Reproduction of the material published is welcome provided a reference is
made to the original source of the news item and TB News from India.
Editorial note:
The Parliamentary Network on the World Bank
The Parliamentary Network on the World Bank (PNoWB), an independent
association of some 800 members of parliament from 110 countries was
established in year 2000. It mobilizes parliamentarians in the fight
against global poverty, promotes transparency and accountability in
international development, and offers a platform for policy dialogue
between the Bank and parliamentarians.
PNoWB, which seeks to be an action-oriented network of parliamentarians,
established a committee on HIV/AIDS, Malaria and Tuberculosis in February
2004. The committee will strive to strengthen the capacity of
parliamentarians for effective legislation, advocacy, resource
mobilisation and oversight over budgetary provisions for HIV/AIDS, Malaria
and Tuberculosis.
The parliamentary network now plans to set up a number of regional
chapters including one in India. The interaction of Indian Members of
Parliament with their counterparts from Africa and Far East will apprise
them of the intensity of the passion and determination with which these
leaders have mobilised their communities to face the epidemic caused by
trine of AIDS, TB and malaria. Leaders like Nelson Mandela, Desmond Tutu
and Thaksin Shiwanatra have not only shaped the response of their
respective regions but have also led the global campaigns.

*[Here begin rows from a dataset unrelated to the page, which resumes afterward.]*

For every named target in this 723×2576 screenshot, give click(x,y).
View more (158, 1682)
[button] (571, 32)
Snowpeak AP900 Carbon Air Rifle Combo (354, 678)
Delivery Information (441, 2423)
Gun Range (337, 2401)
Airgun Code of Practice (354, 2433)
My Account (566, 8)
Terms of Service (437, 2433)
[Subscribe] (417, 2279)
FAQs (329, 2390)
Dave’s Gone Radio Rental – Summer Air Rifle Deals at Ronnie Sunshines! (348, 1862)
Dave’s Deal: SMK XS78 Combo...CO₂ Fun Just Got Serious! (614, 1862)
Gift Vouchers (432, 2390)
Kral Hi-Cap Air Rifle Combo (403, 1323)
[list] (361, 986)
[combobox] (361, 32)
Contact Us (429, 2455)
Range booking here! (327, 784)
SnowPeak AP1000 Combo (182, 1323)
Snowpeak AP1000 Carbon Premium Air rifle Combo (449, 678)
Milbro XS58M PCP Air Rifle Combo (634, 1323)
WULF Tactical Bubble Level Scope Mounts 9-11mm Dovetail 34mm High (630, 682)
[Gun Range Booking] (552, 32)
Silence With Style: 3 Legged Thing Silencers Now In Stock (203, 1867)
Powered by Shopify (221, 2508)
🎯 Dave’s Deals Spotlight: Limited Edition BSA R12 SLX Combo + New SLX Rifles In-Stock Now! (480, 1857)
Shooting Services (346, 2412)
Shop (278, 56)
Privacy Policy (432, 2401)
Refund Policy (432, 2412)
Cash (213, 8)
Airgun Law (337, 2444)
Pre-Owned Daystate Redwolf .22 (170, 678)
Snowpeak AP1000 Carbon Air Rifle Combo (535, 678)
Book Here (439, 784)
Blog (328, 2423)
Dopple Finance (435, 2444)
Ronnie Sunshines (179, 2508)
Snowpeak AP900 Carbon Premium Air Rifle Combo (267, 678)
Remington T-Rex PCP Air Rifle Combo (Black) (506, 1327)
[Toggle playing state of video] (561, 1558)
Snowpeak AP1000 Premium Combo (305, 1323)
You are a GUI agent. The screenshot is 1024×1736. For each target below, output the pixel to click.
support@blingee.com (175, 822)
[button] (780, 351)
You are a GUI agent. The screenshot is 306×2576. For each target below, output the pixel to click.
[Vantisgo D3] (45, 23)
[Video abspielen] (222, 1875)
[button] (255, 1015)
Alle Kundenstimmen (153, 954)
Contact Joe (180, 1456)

The response of Indian society to AIDS pandemic is still in its formative
stage and Indian parliamentarians have to make their contribution in such
a way that the pace of newer infections is halted and mechanisms are
developed to provide support and care to victims, their families and
communities. The presence of PNoWB in India would direct the actions of
parliament members in this direction.
Public private mix projects for TB control
Chandigarh scripts a success story
Chandigarh, the capital city of the North Indian States of Punjab and
Haryana is one of the fourteen cities in the country implementing pilot
Public-Private-Mix (PPM) projects initiated by Revised National
Tuberculosis Control Programme (RNTCP). These PPM projects launched in
second half of the year 2003 are located mostly in state capitals or
larger cities.
Dr. Parmod Sridhar, State TB Officer, is enthused by the promising
results of PPM project in Chandigarh. Talking to TBNI he said, “Our
programme caters to one million people. At any given time, we expect to
have at least 900 patients on DOTS. In April 2005, 914 patients were
being provided DOTS in Chandigarh and the contribution of PPM project
was an impressive 314 patients.”
“When we began to sensitize private doctors we realized that it was not
so easy to bring together family physicians, specialists and
super-specialists on one platform for meetings or workshops,” says
Sridhar, reminiscing the early days of PPM project in Chandigarh.
“PPM methodology in India provides a number of options or schemes for a
range of situations. We in Chandigarh opted for schemes I and II which
involve referring chest symptomatic patients (persons with cough for
three weeks or more) to microscopy centers for sputum examination and
working as DOTS providers respectively”, Sridhar explains.
“We were able to associate ninety-five private doctors under the first
scheme. Some of them were physicians from other systems of medicine such
as Ayurveda or Unani. The office bearers of local branch of Indian
Medical Association (IMA), representing allopathic doctors, were
initially reluctant to work with them”, he remembers.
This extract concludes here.